E2: Finding a Needle in a Hashstack

One of the best uses of a computer is to find things—meaning information or other data. Facebook finds what your friends are doing, Buzzfeed finds things you kind of care about, and even Bing finds things sometimes, too. For this exercise, you're going to write your own code that finds things. Note: if you're wondering how your methods should work in certain cases, check out the example tests in the code section below. Writing examples which make it clear how you want your method to work before implementing it is a great way to organize your thoughts!

Thing to find = letter in string

Write a method index_of that takes two parameters, a string and a letter. Return the index of the first time the letter occurs in that string, or -1 if it doesn't occur.

Thing to find = item in array

Write a method find_by_name, which takes an array of hashes, each of which has the property :name, and a string and finds the first one that has that name.

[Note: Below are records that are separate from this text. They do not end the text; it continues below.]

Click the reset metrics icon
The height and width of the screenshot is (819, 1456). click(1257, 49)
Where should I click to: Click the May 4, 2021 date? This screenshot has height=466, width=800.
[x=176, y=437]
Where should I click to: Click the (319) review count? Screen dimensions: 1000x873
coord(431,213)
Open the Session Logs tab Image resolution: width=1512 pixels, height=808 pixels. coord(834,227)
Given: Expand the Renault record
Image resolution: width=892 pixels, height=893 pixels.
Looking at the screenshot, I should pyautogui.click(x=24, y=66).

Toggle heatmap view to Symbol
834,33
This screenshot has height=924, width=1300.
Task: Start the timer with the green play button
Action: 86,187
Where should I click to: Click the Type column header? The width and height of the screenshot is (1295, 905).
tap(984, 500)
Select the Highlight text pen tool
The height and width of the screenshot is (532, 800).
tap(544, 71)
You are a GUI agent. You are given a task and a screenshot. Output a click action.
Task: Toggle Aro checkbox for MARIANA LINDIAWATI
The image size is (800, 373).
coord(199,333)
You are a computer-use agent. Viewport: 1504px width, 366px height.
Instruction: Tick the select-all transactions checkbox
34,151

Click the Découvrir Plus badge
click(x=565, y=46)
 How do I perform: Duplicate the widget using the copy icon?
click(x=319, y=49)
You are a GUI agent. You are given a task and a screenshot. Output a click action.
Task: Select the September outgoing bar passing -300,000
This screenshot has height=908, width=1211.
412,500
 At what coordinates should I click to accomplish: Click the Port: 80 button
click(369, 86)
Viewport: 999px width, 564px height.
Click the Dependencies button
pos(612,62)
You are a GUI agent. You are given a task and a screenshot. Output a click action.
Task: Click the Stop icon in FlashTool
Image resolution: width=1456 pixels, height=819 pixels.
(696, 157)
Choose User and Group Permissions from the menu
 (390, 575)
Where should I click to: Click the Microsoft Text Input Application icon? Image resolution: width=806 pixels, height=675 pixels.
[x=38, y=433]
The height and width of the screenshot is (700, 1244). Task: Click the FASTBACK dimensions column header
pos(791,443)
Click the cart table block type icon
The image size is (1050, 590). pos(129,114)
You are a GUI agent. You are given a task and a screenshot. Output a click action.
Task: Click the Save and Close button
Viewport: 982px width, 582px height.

Thing to find = items in array

Write a second, very similar method filter_by_name, which returns and array with all the items with the given name. Note that that method should always return an array, even if only one item is found.

# finding_things.rb

# Your code here

index_of("abcdefghijklmnop", "m")
# => 12
index_of("abcdefghijklmnop", "z")
# => -1

people = [
  {
    :id => 1,
    :name => "bru"
  },
  {
    :id => 2,
    :name => "ski"
  },
  {
    :id => 3,
    :name => "brunette"
  },
  {
    :id => 4,
    :name => "ski"
  }
]
find_by_name(people, "ski")
# => {:id=>2,:name=>"ski"}
find_by_name(people, "kitten!")
# => nil
filter_by_name(people, "ski")
# => [{:id=>2,:name=>"ski"}, {:id=>4,:name=>"ski"}]
filter_by_name(people, "bru")
# => [{:id=>1,:name=>"bru"}] (Note this is still an array)
filter_by_name(people, "puppy!!!")
# => []

Projects

Ruby: Fueling Consumerism

Now that you have a beautiful presence on the Internet, we're going to work on bringing one of the most notable American vices to South Africa: consumerism. Over the next two days, you'll use your new knowledge of Ruby—with all its Hashes and Classes—to build a Shopping Cart and some Shoppers. It will closely model something you might build in a Rails application some day.

The Goods

To start, create a shopping_cart folder in your projects directory. We'll start with an Item class, so in shopping_cart, create a file called item.rb. Item is the simplest: it just has a name and a price. Copy the below code into it:

# item.rb

class Item
  # @param{string} name The item's name
  # @param{float} price The item's price
  def initialize(name, price)
  end

  # Accessor methods

  # Returns name
  def name
  end

  # Returns price
  def price
  end
end

This code doesn't do anything yet, but should be simple to fill out. Go ahead and do so, just like we did in lecture.

The Vehicle

Next we're going to build a Cart class that will hold all of the items, as well as how many items there are. Put this in a new file, cart.rb. This cart will closely resemble Lesson 3A, Exercise 5, so feel free to borrow and modify code from there. To start, here's a template:

# cart.rb

class Cart
  def initialize
  end

  # @return{Array<Item>}
  #   The items and their quantities in the cart, keyed by item name.
  def items
  end

  # @return{float} The total price of all the goods in the cart.
  def total_price
  end

  # @param{Item} item The item to add.
  def add(item)
  end

  # @param{Item} item The item to remove.
  def remove(item)
  end
end

The exact specification is as follows:

Like in the slides, let's create a main.rb that we'll use to test. This is a sample of how you might test it:

# main.rb

require_relative 'item'
require_relative 'cart'
milk = Item.new("milk", 1.20)
eggs = Item.new("eggs", 1.30)
cart = Cart.new
cart.add(milk)
cart.add(milk)
cart.add(eggs)
p cart.items
# Console output might look like (but less well formatted, and the long 0x00... numbers might be different):

[
  #<Item:0x00000103083438 @name="milk", @price=1.2>,
  #<Item:0x00000103083438 @name="milk", @price=1.2>,
  #<Item:0x000001012407f0 @name="eggs", @price=1.3>
]
p cart.total_price
# 3.7
cart.remove(milk)
p cart.total_price
# 1.3

After you think you have a working answer, download the test file from here and put it in your shopping_cart directory (just do File -> Save from Chrome). Run it with ruby shopping_cart_test_1.rb. If you're failing any tests, make them pass.